Is your mattress sagging? Pillow lumpy? Or waking up with terrible night sweats through the night? What about constant tossing and turning? Well, your bedding could be to blame.
Maybe it’s just the mattress or a situation as simple as investing in new sheets … or perhaps you're feeling receptive to a complete bedding overhaul to help you get the sleep experience you not only need, but deserve. After all, we spend roughly a third of our lives in our beds. Why would you accept anything less than perfect? If you're not sleeping well, you're simply not able to function properly, and it can ultimately affect your health and wellbeing.
To help you solve your sleep woes, we connected with several top sleep experts about all the ways your bed may not be serving you, and how to fix it, so you can get right back to your very important beauty sleep. Here's what they had to say.
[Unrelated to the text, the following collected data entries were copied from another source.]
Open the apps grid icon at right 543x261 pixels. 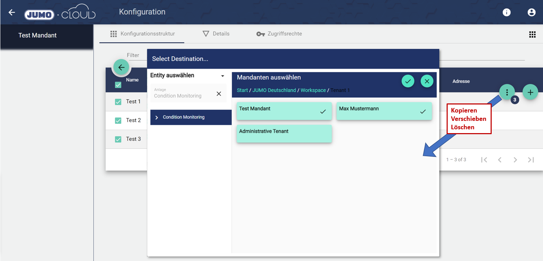coord(532,34)
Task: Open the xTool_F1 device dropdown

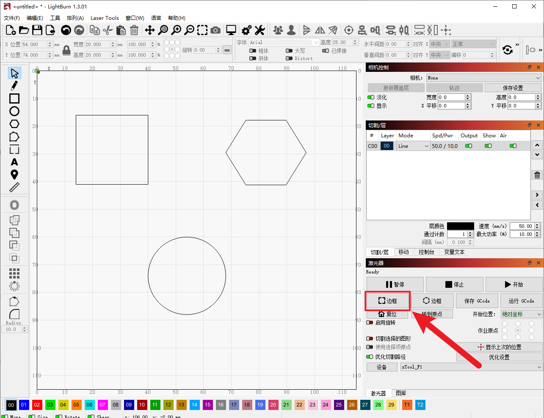Action: point(471,367)
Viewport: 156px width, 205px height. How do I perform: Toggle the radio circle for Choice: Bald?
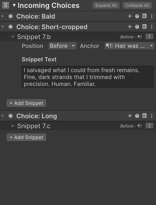pos(11,16)
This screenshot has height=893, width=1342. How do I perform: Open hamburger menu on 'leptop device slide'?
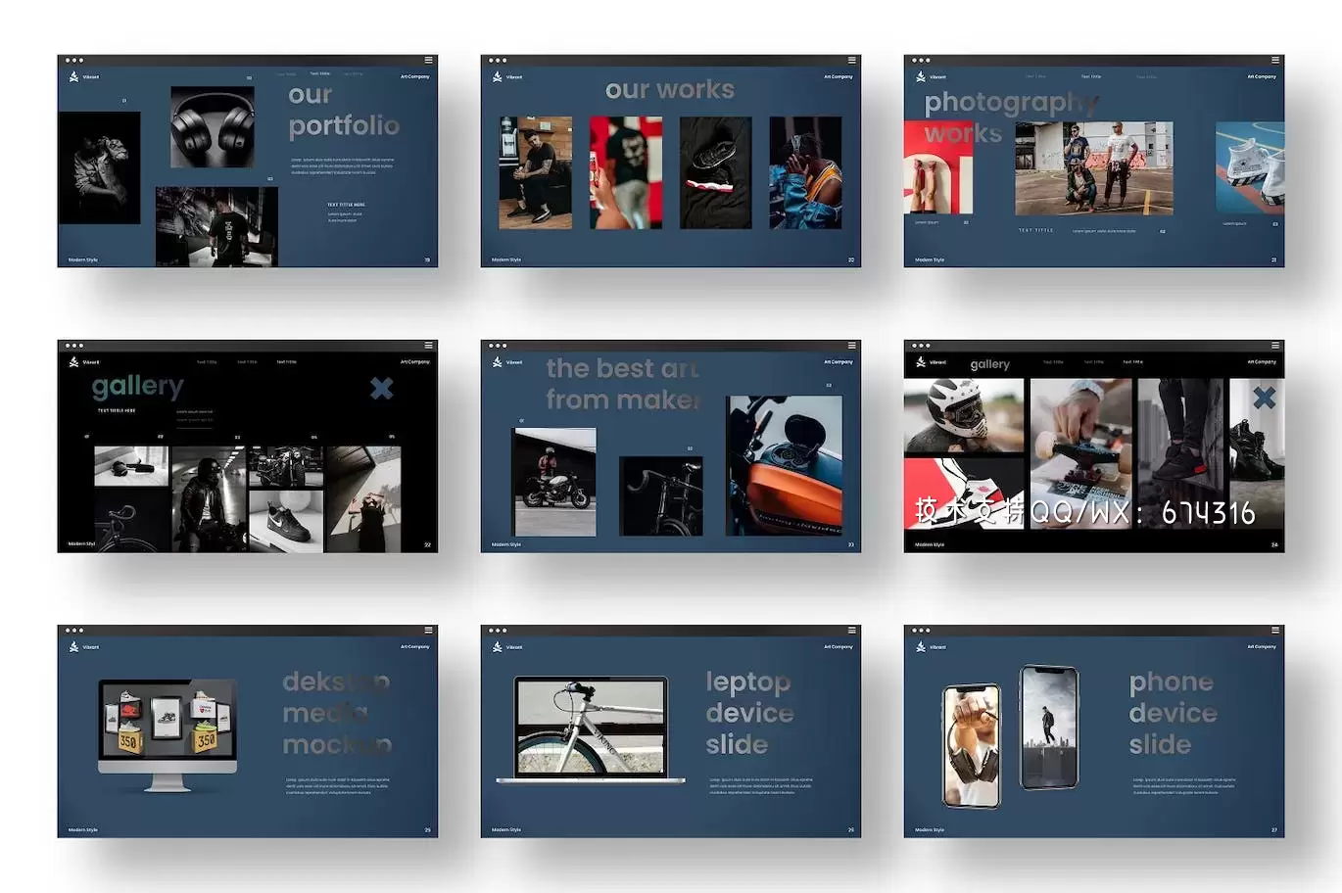pyautogui.click(x=851, y=631)
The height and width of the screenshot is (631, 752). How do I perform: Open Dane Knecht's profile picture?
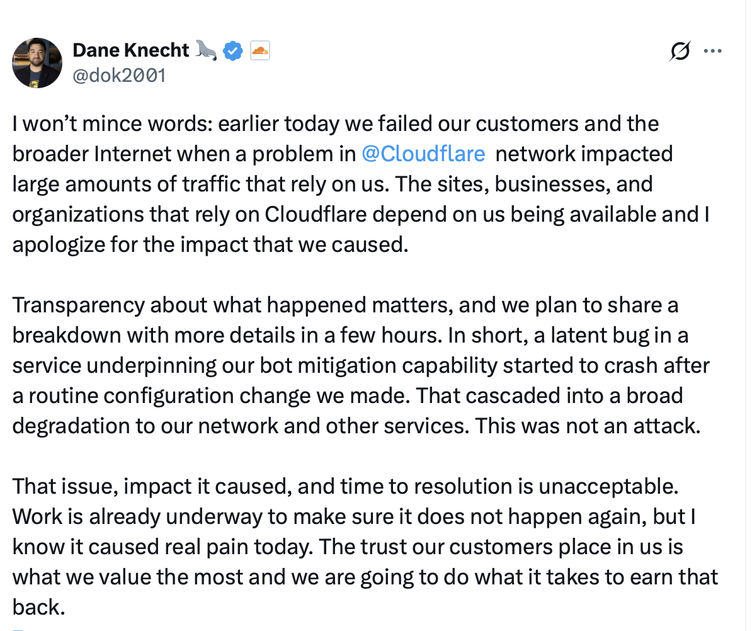37,62
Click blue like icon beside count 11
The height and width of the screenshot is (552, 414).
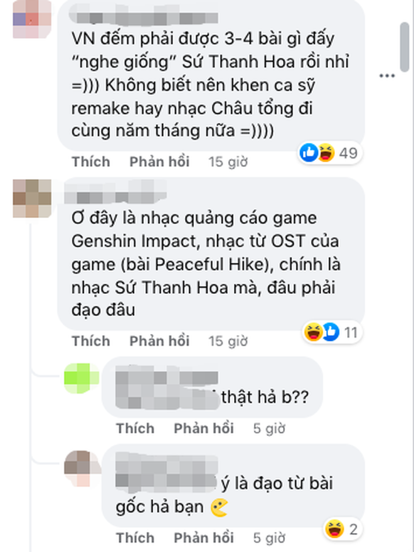tap(331, 332)

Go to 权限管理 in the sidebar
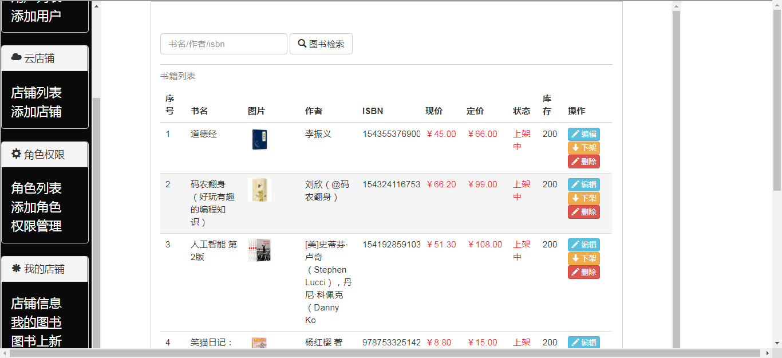pos(36,226)

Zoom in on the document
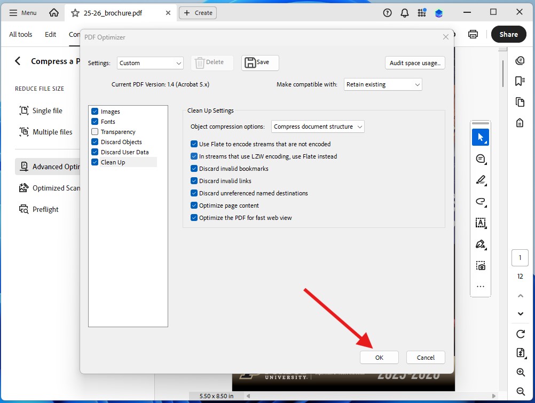pos(520,372)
March 14th-20th is National Sleep Week. All week, we'll be sharing resources on how you can sleep better.
Is your mattress the source of your aches and pain?
Mattresses can negatively impact sleep in a number of ways.
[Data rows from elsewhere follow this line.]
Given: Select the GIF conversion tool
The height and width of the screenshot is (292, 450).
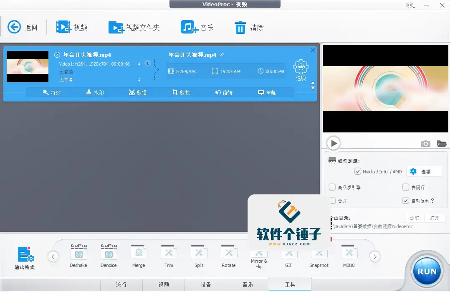Looking at the screenshot, I should coord(289,255).
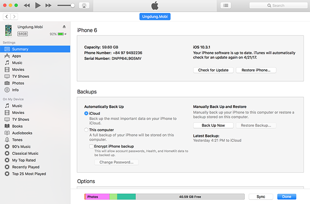Open the Ungdung.Mobi device tab
The image size is (310, 204).
(x=155, y=17)
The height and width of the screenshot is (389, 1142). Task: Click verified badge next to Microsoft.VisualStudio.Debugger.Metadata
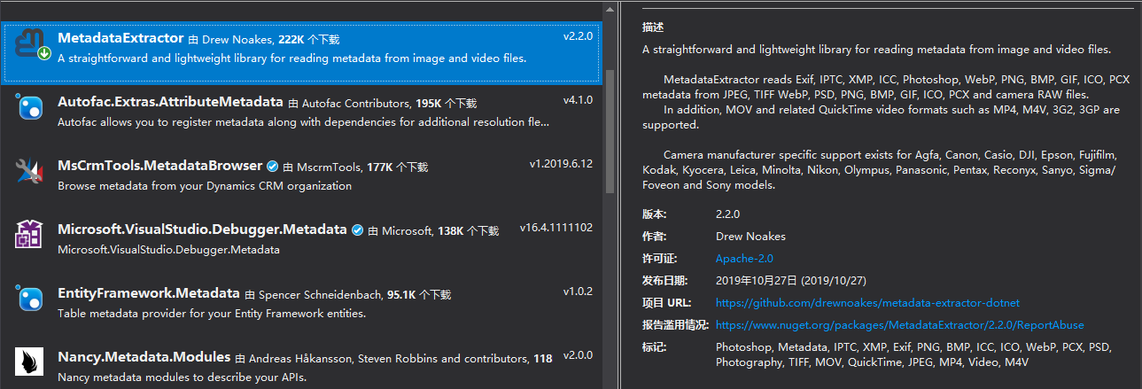tap(357, 230)
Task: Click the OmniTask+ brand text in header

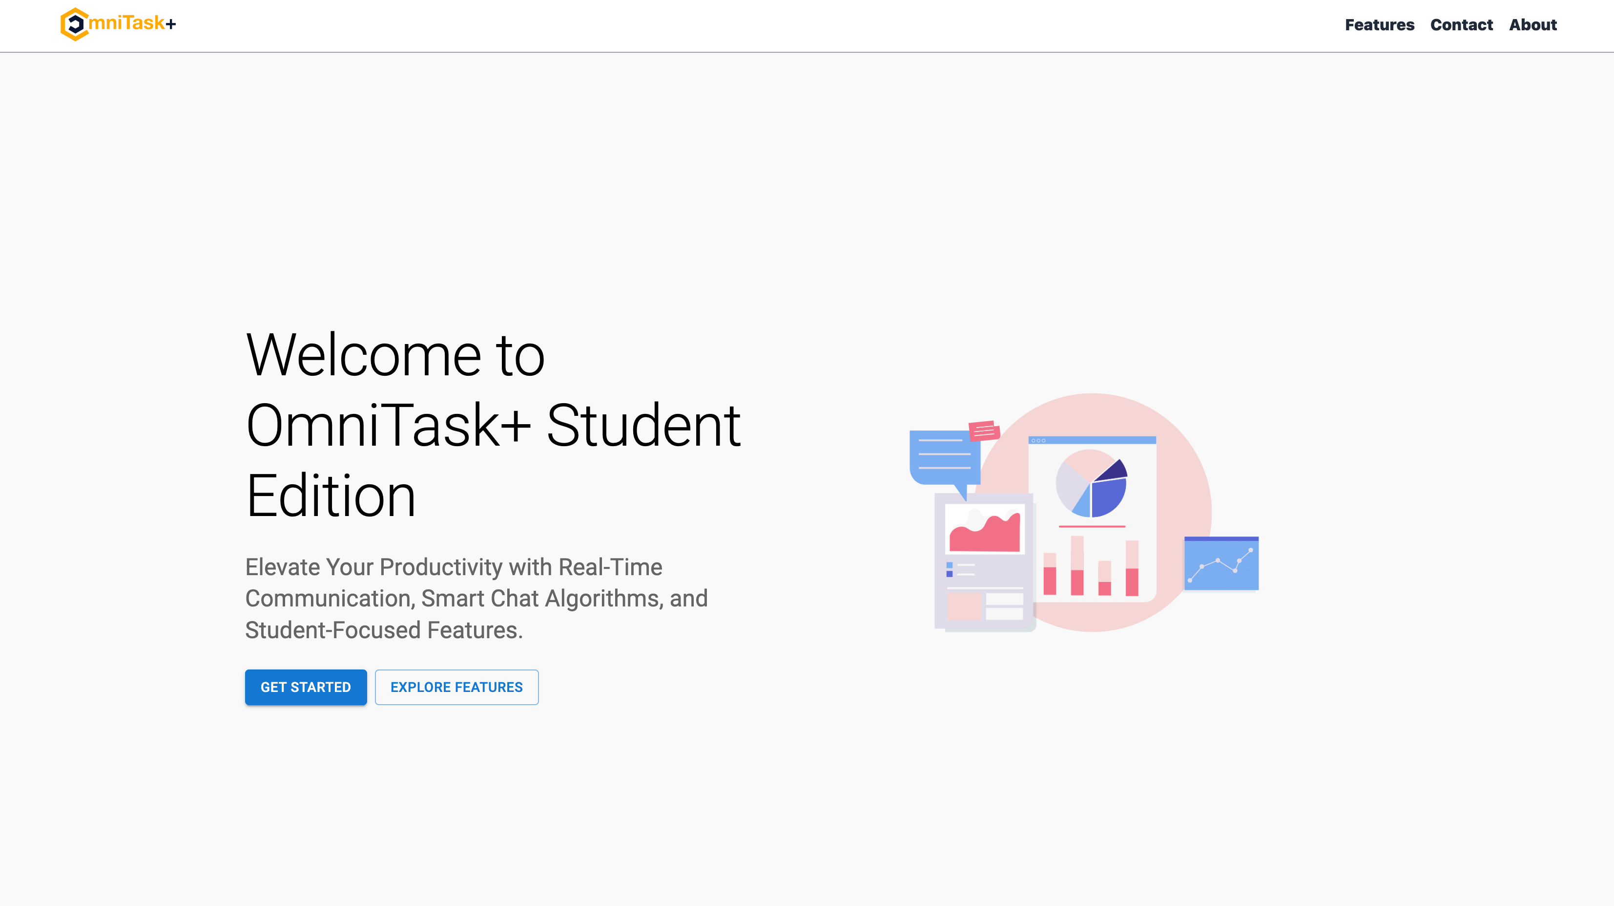Action: (x=132, y=24)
"Older mattresses are particularly likely to cause sleep disruptions," said Dr. Michael Grandner, a Casper Sleep Advisor and director of the Sleep and Health Research Program at the University of Arizona. "It may be too firm or too soft, or uncomfortable in a different way. Sometimes a mattress that is comfortable at the beginning of the night might not be as comfortable at the end of the night, when it has changed shape as you have been in it for several hours."
Victor Ajpacaja, a sleep expert at one of Mattress Firm's 'store of the future' concepts in Houston, is at the forefront of new sleep technology, new programs and new products. His job is literally to help shoppers find the best mattress for them, and he's undergone more than 200 hours of training for it.
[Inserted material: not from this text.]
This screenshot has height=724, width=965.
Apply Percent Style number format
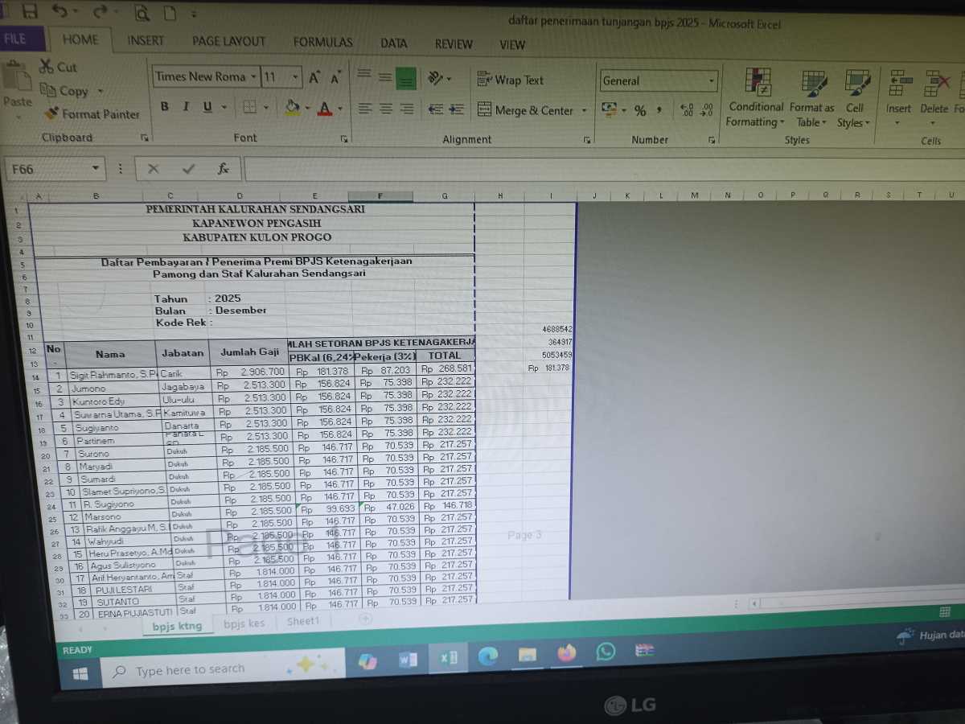[x=640, y=110]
Ajpacaja identified three core reasons why your mattress might be causing sleepless nights.
First, a lack of pressure relief can cause aches on joints, shoulders, and hips. A lack of support in a mattress, on the other hand, can cause back pain from a misaligned spine. Finally, poor temperature management from your mattress trapping heat can lead to restless nights. One or all of these issues, "creates fragmented sleep, and disrupts sleep quality," said Ajpacaja.
Is it time to buy a new mattress?
Everything has a lifespan, and mattresses are no exception. Mattresses should be replaced every 7-10 years, although many warranties last longer than that time frame. Another scary (and gross) fact: ten years is also the time it takes for a mattress to double in weight from sweat, dead skin, dust mites, and more that settle into your mattress. Ick.
But beyond a mattress being close to its replacement date, your own body will let you know when something is wrong. If you’re feeling tired, waking up in pain, can't stay in a position for long, experience a lack of energy, or numbness on arms, aches, shoulders or hips, these are all signs it may be time for a replacement.
Then there are the other obvious signs: sagging, lumps, or divots in your bed that come from years of use.
"You should look for dipping over time and if your mattress has springs you’ll be able to tell if they are losing their tension, BUT that’s why it is important to really invest in the right one that is well made," said Macy's vice president fashion director of home, Roberson Keffer.
Before you settle for just any mattress, it's important to consider your sleep position, as well as the many types of mattresses available to you. If you need some guidance, you can even check out our best mattress guide to help you sort through our top picks.
What to consider when buying a mattress
First, it's essential to consider your sleep position -- side, stomach, back or combo -- as it makes a difference in comfort layers. More on that and specific mattress picks below.
Also think about the types of pain you may experience, preferred sleep conditions like ideal sleeping temperature, and if you're sensitive to any allergens.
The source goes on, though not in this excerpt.